What to do.
Work out how many lines in the data hold the word "Open", and reply with that number only.

Material provided.

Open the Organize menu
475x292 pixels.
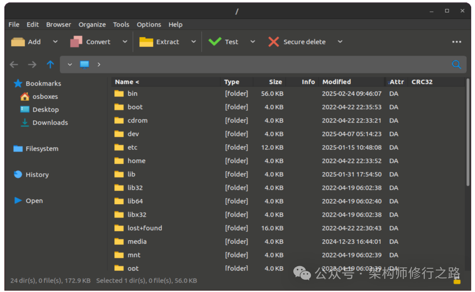(x=92, y=25)
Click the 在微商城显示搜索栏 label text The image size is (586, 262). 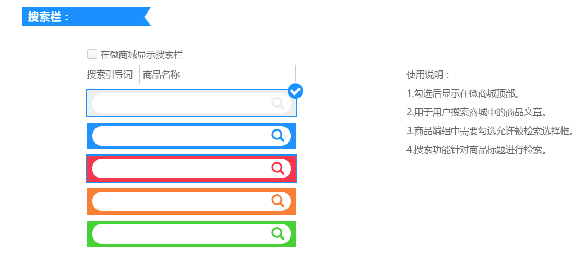[x=141, y=54]
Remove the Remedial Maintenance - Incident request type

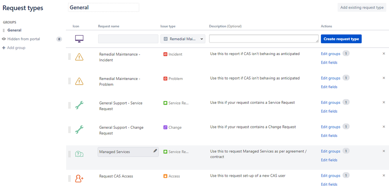click(x=384, y=53)
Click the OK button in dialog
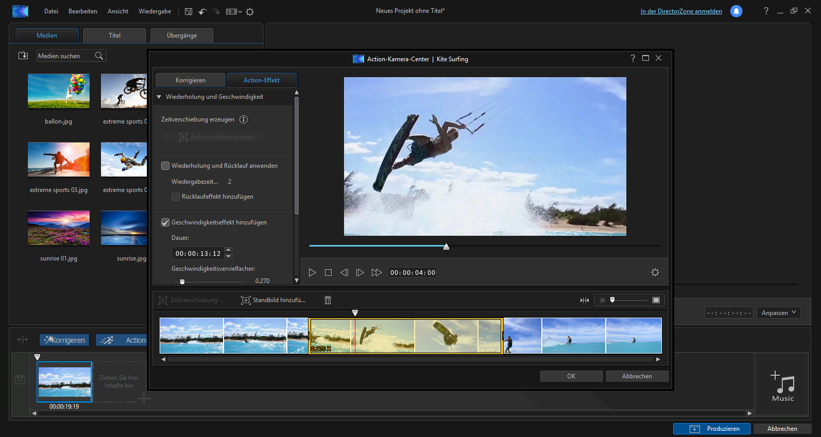Image resolution: width=821 pixels, height=437 pixels. [571, 376]
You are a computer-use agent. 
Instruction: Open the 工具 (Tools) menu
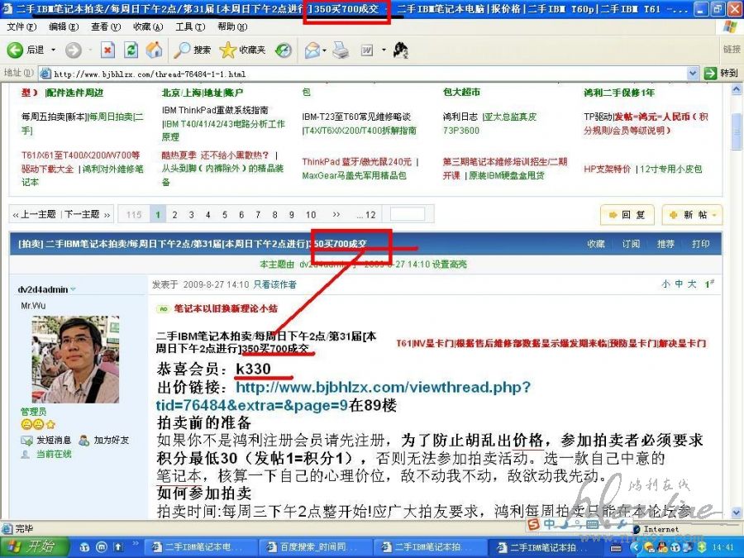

Answer for the task.
2